I tried various things, but still cant seem to get NAT to work both ways.
What I have not done yet, is to further subnet my assigned range of 16 IP addresses.
I am attaching an extract of my config, in the hope that maybe you can spot what is wrong.
I also did a Ethreal Trace, and when I make a request to the web server external IP, from an internal PC,
I see a return from the web servers Extrnal Address, to my internal address, with a TCP RST.
The config uses route-maps + ACLS for NAT, because I also have VPN clients, for which I dont want internal servers to be nat'ed.
All internal PC's are 10.1.1.x
ISP assigned address range is 81.x.x.112/28,
and I chose .14 as the IP address of the router, instead of .13, as earlier, I had an external ADSL Modem with IP address of 13.

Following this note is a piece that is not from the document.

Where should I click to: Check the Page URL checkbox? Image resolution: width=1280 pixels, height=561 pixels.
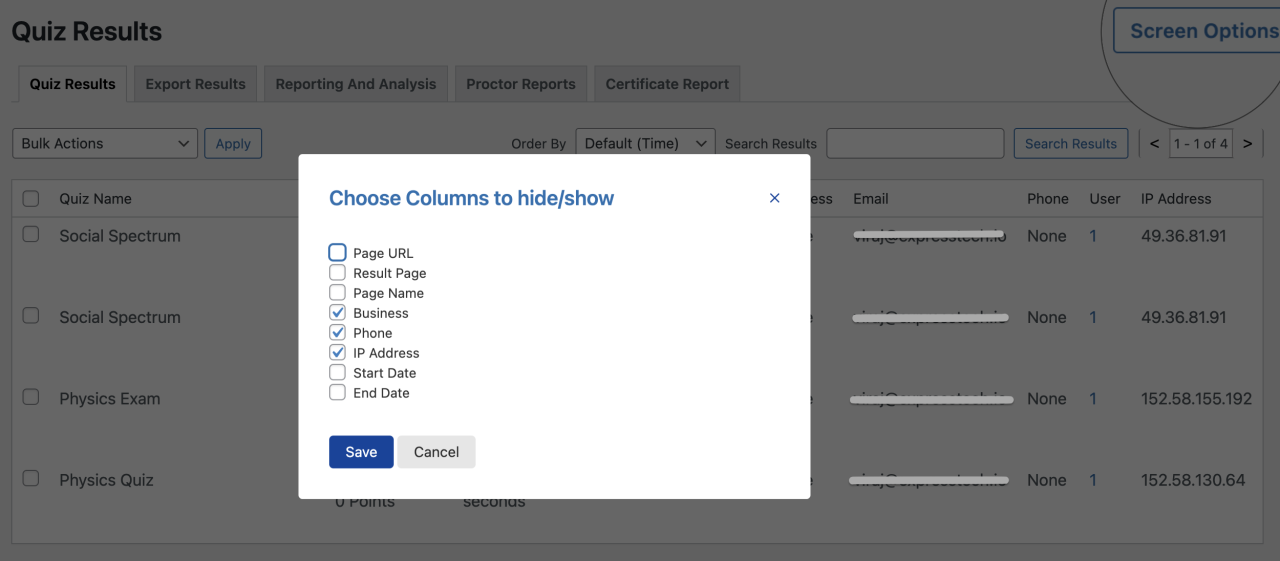pos(337,253)
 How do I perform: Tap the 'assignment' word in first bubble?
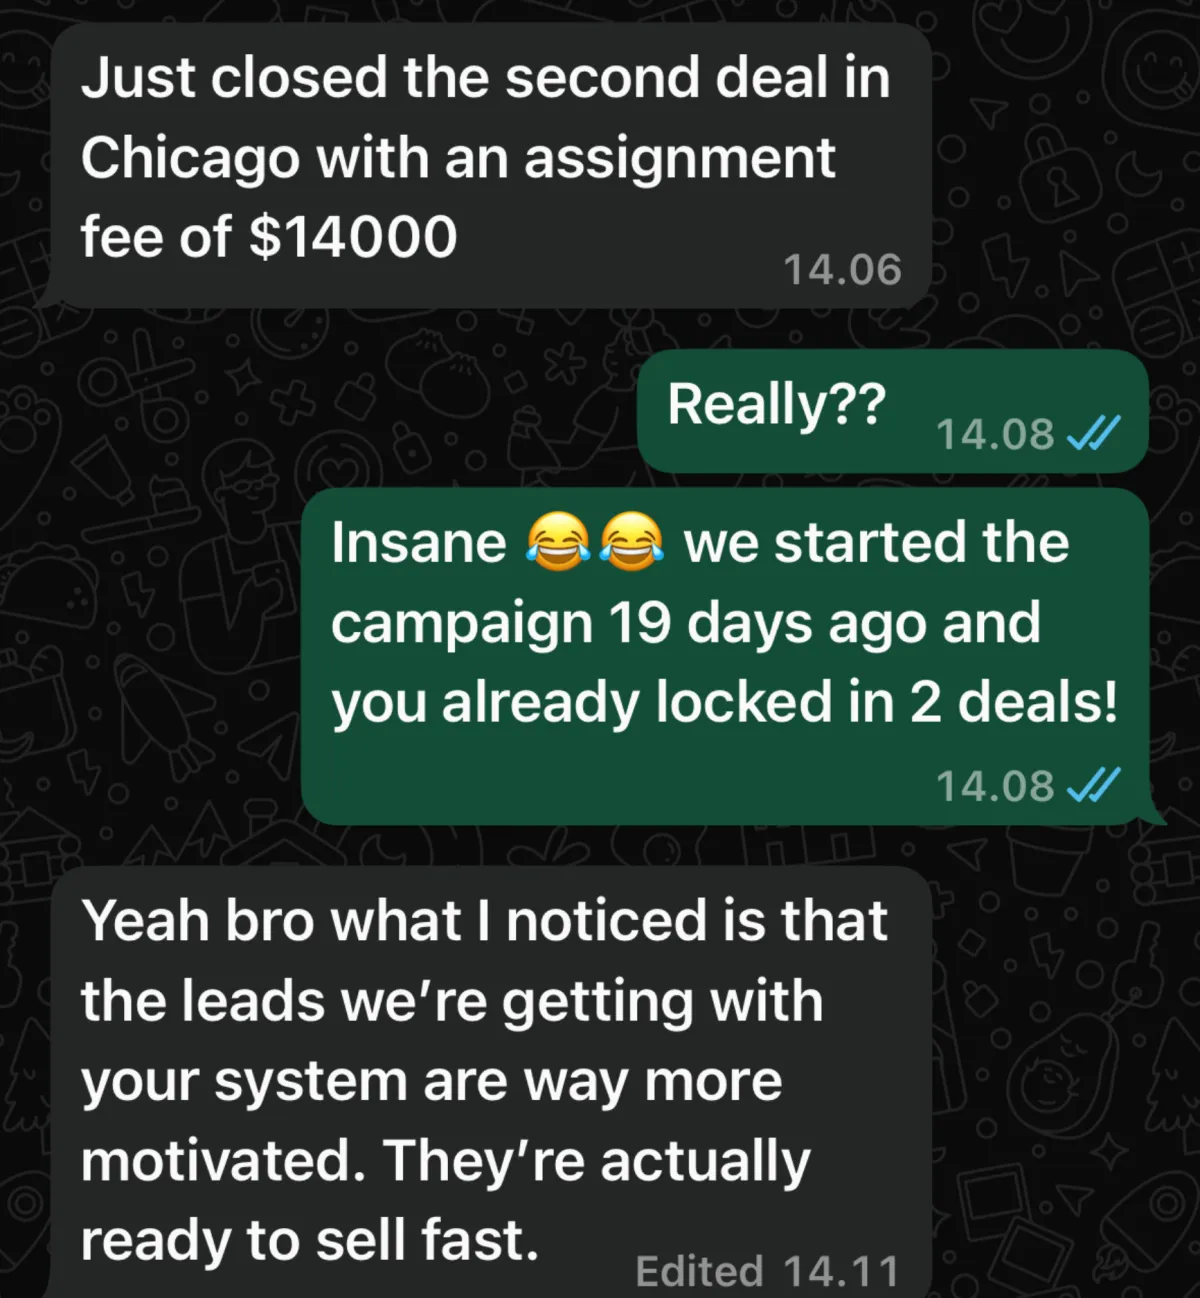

The web server public addr is 81.x.x.115, which is staticly nat'ed to 10.1.10.10
Thanks for any help !!
Below is the output of a debug ip nat detail
I open a browser session from 10.1.1.216 to
81.x.x.115, which is the web server.
Jan 22 15:11:47.701: NAT: map match SDM_RMAP_1
Jan 22 15:11:47.701: NAT: Allocated Port for 10.1.1.216 -> 81.xx.xx.114: wanted 3296 got 3296
Jan 22 15:11:47.701: NAT: i: tcp (10.1.1.216, 3296) -> (81.xx.xx.115, 80) 
Jan 22 15:11:47.701: NAT: s=10.1.1.216->81.xx.xx.114, d=81.xx.xx.115 
Jan 22 15:11:47.701: NAT: o: tcp (81.xx.xx.115, 80) -> (81.xx.xx.114, 3296) 

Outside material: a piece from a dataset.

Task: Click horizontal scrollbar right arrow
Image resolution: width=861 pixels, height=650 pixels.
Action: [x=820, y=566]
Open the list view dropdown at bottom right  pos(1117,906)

Jan 22 15:11:47.701: NAT: s=81.xx.xx.115, d=81.xx.xx.114->10.1.1.216 
The config shows you are stilling using Dialer0 for your inside source dynamic NAT. You need to create a NAT pool with the new address and use that in the NAT statement.
You also need to change your default route to use the next router hop address. Since the DSL modem is using .113 you will need to determine what this address is. Perhaps .126, that would be the last usable address in the subnet. ISPs usually use the first or last. You may need to contact them.
Unfortunately, I tried all the suggestions above, and still cant seem to get it to work :-(
It seems that the root cause of the problem is that packets from inside are not traversing the "outside" interface, thus causing NAT to behave strangly.
I tried using route-maps, but that also did not help.
If I do manage to get this to work somehow, I'll post my config here :-)
The "easy" way to fix this can happen two ways:
You can bring up or change your internal (inside) DNS to point to the 10.1.1.200 ... and make sure your internal clients use the internal DNS as primary (the internal DNS can also serve addresses on the outside)
If you only have a couple PCs on the inside, you can add the web server's internal address to the "hosts" file (on WinXp it's located in C:\WINDOWS\SYSTEM32\DRIVERS\ETC)
Either way, systems on the outside can use either the outside address or external DNS name, and inside PCs, using the NAME of the webserver can access without jumping through hoops.
If the DNS names are the same (inside and outside DNS) then there'd be no change in operation ... the same "Favorites" or "Bookmarks" would work from inside or outside.